How to make your software tamperproof

This is a chapter excerpt from: Surreptitious Software: Obfuscation, Watermarking, and Tamperproofing for Software Protection. Inside you will learn about tamperproofing and securing your software application.

Book cover

To tamperproof a program is to ensure that it "executes as intended," even in the presence of an adversary who tries to disrupt, monitor, or change the execution. Note that this is different from obfuscation, where the intent is to make it difficult for the attacker to understand the program. In practice, the boundary between tamperproofing and obfuscation is a blurry one: A program that is harder to understand because it's been obfuscated ought to also be more difficult to modify! For example, an attacker who can't find the decrypt () function in a DRM media player because it's been thoroughly obfuscated also won't be able to modify it or even monitor it by setting a breakpoint on it.

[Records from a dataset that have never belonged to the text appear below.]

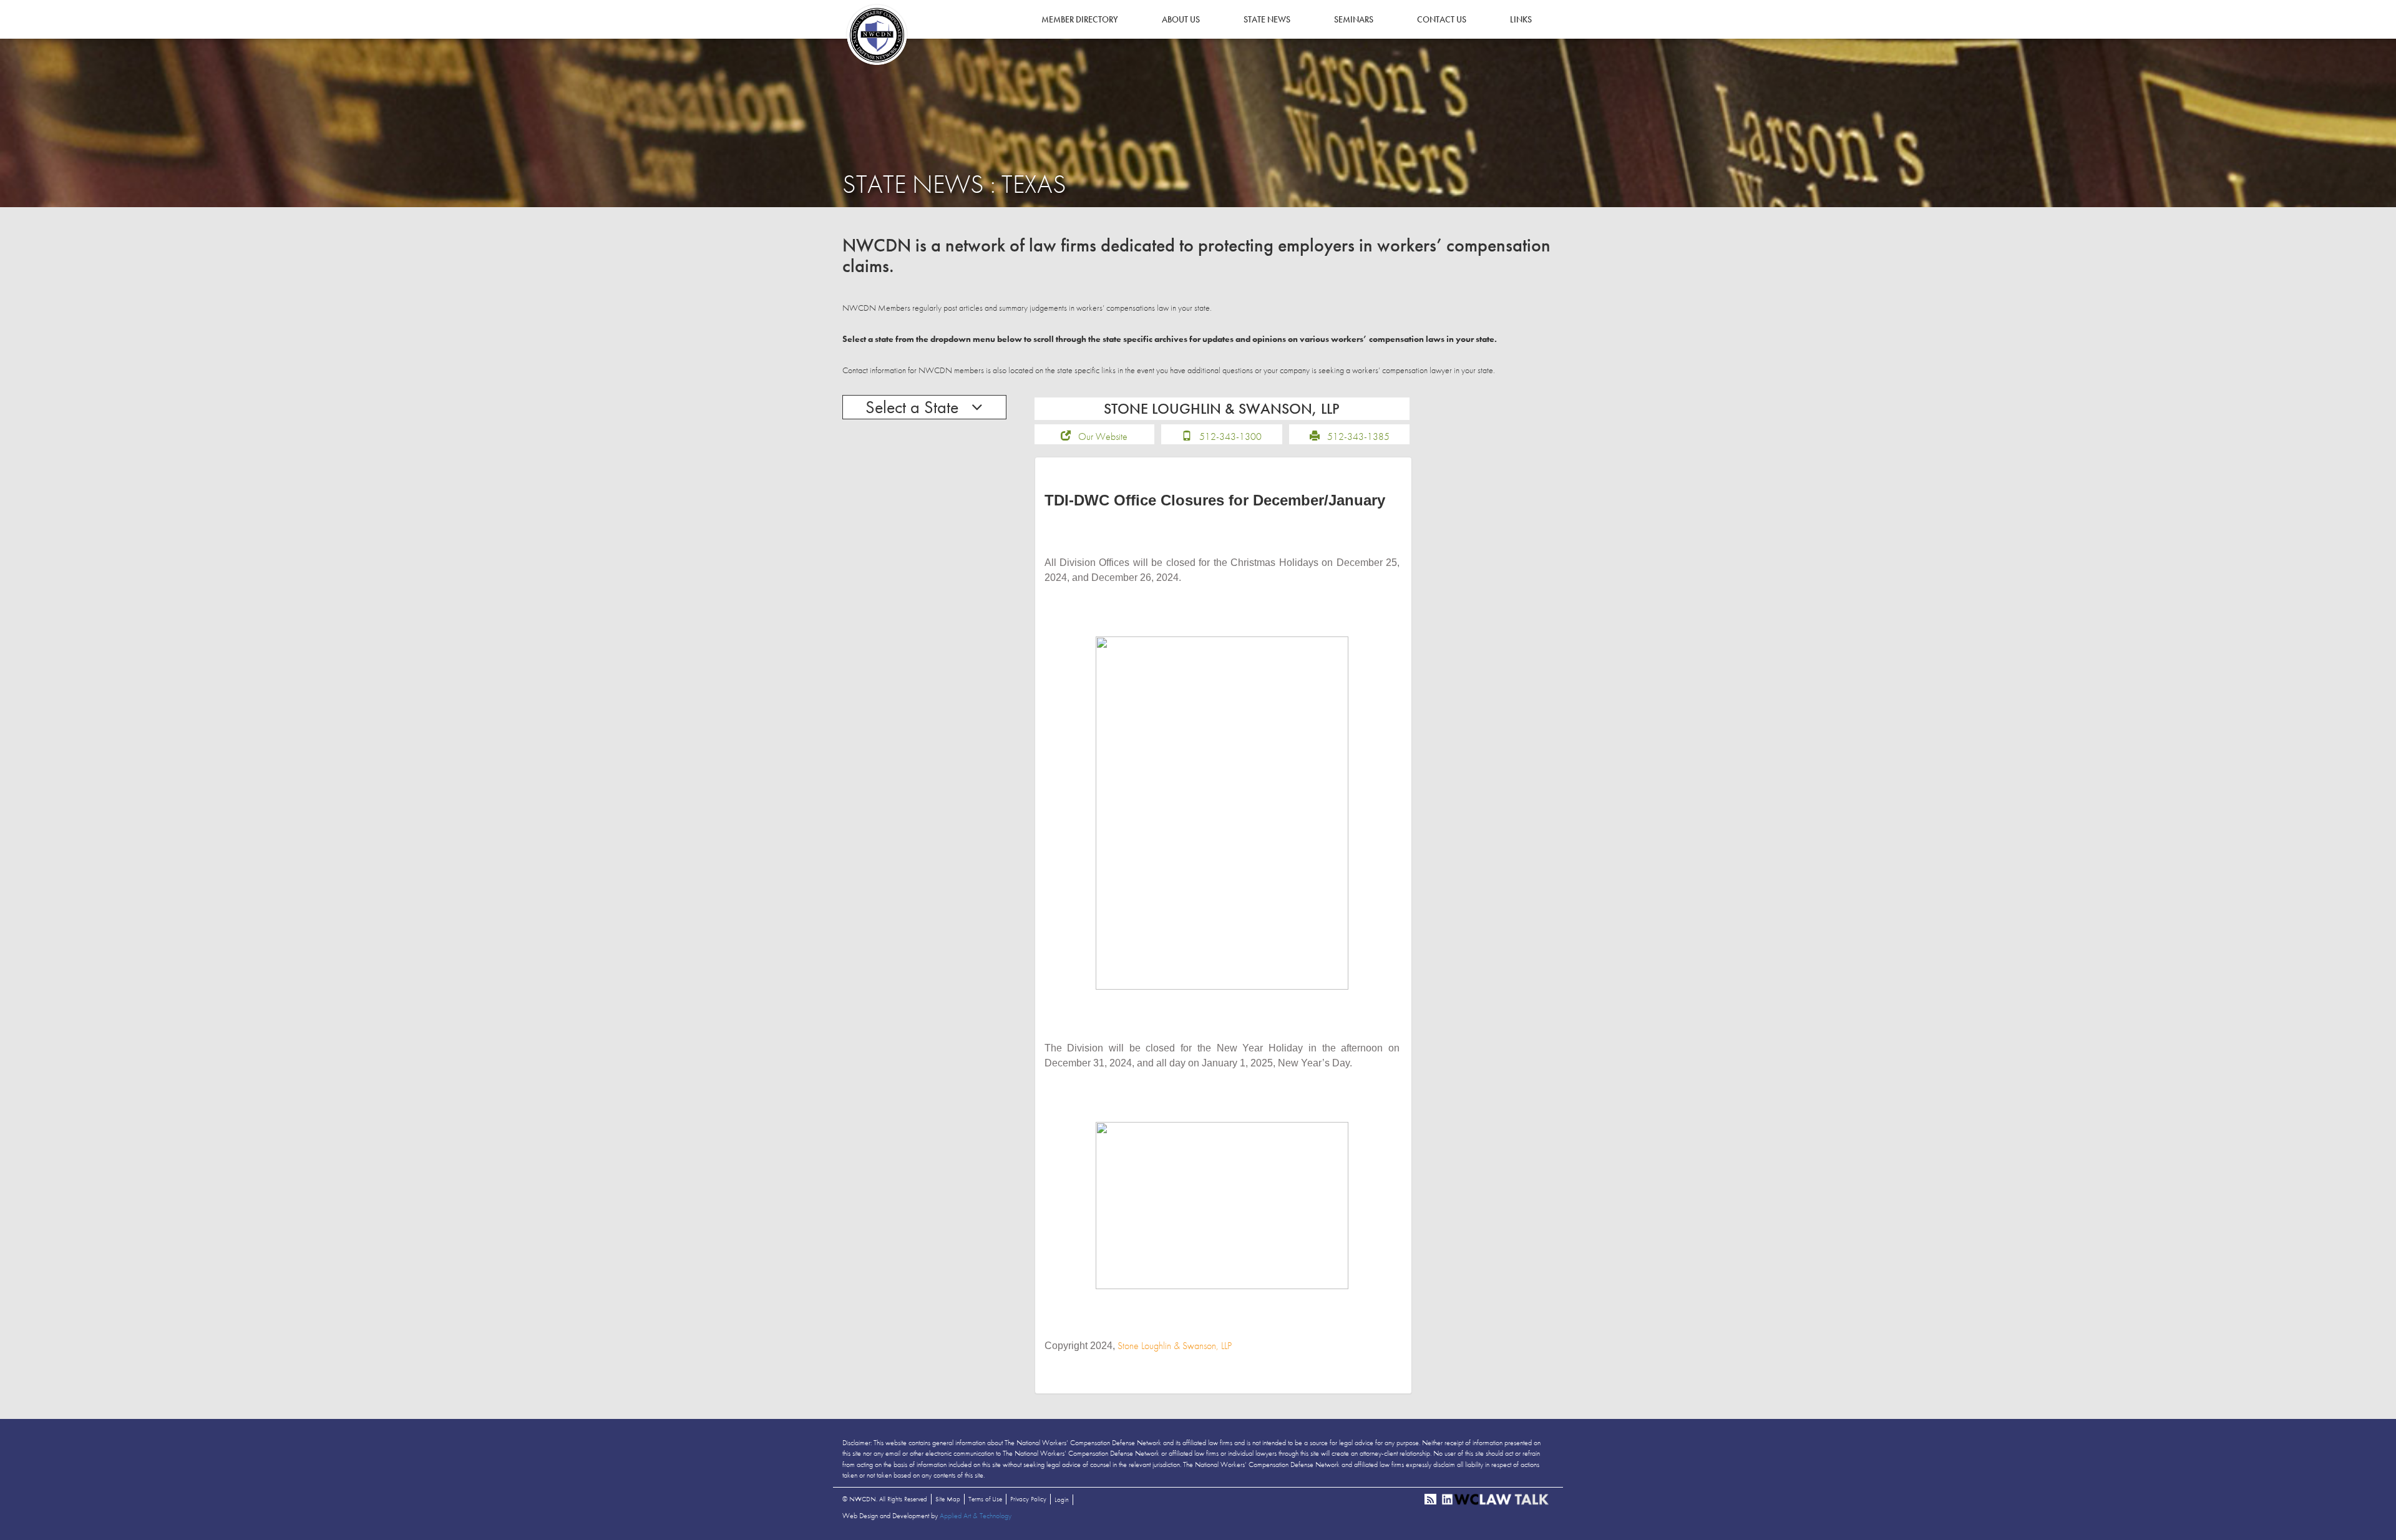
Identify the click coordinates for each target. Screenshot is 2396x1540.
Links (1521, 19)
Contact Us (1441, 19)
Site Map (947, 1498)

The dynamic obfuscation algorithms in Chapter 6 (Dynamic Obfuscation), in particular, have often been used to prevent tampering. In this book, we take the view that a pure tamperproofing algorithm not only makes tampering difficult but is also able to detect when tampering has occurred and to respond to the attack by in some way punishing the user. In practice, tamperproofing is always combined with obfuscation:

  1. 1. If you both obfuscate and tamperproof your code, an attacker who, in spite of the tamperproofing, is able to extract the code still has to de-obfuscate it in order to understand it;
  2. 2. Code that you insert to test for tampering or affect a response to tampering must be obfuscated in order to prevent the attacker from easily discovering it.
About this book
This is a chapter excerpt from, Surreptitious Software: Obfuscation, Watermarking, and Tamperproofing for Software Protection.

About the authors:
Christian Collberg and Jasvir Nagra bring together techniques drawn from related areas of computer science, including cryptography, steganography, watermarking, software metrics, reverse engineering, and compiler optimization. Using extensive sample code, they show readers how to implement protection schemes ranging from code obfuscation and software fingerprinting to tamperproofing and birthmarking, and discuss the theoretical and practical limitations of these techniques.

Watermarking and tamperproofing are also related. In fact, if perfect tamperproofing were available, watermarking would be easy: Just watermark with any trivial algorithm, tamperproof, and by definition the attacker will not be able to destroy the mark! It's precisely because we don't have perfect tamperproofing that we need to worry about watermarking stealth: We have to assume that an attacker who can find a watermark will also be able to modify the program to destroy the mark.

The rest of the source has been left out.